Task objective:
Reproduce all of the entries below word for word, keeping every line as it is.
===== Dataset entries =====
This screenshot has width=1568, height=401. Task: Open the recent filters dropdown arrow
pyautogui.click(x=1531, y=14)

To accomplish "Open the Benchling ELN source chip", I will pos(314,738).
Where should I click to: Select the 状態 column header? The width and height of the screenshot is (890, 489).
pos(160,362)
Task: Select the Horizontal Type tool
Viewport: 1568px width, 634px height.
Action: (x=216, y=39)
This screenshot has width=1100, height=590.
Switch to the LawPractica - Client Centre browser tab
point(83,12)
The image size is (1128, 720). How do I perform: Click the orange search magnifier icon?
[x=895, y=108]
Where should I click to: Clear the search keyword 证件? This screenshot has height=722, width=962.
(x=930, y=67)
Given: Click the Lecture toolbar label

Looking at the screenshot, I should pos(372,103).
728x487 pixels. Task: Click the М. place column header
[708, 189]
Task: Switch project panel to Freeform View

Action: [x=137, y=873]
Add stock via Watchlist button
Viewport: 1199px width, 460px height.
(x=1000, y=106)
=====
Solution to this task:
This screenshot has width=1568, height=401. Task: Open the recent filters dropdown arrow
pyautogui.click(x=1531, y=14)

To accomplish "Open the Benchling ELN source chip", I will pos(314,738).
Where should I click to: Select the 状態 column header? The width and height of the screenshot is (890, 489).
pos(160,362)
Task: Select the Horizontal Type tool
Viewport: 1568px width, 634px height.
Action: (x=216, y=39)
This screenshot has width=1100, height=590.
Switch to the LawPractica - Client Centre browser tab
point(83,12)
The image size is (1128, 720). How do I perform: Click the orange search magnifier icon?
[x=895, y=108]
Where should I click to: Clear the search keyword 证件? This screenshot has height=722, width=962.
(x=930, y=67)
Given: Click the Lecture toolbar label

Looking at the screenshot, I should pos(372,103).
728x487 pixels. Task: Click the М. place column header
[708, 189]
Task: Switch project panel to Freeform View

Action: [x=137, y=873]
Add stock via Watchlist button
Viewport: 1199px width, 460px height.
(x=1000, y=106)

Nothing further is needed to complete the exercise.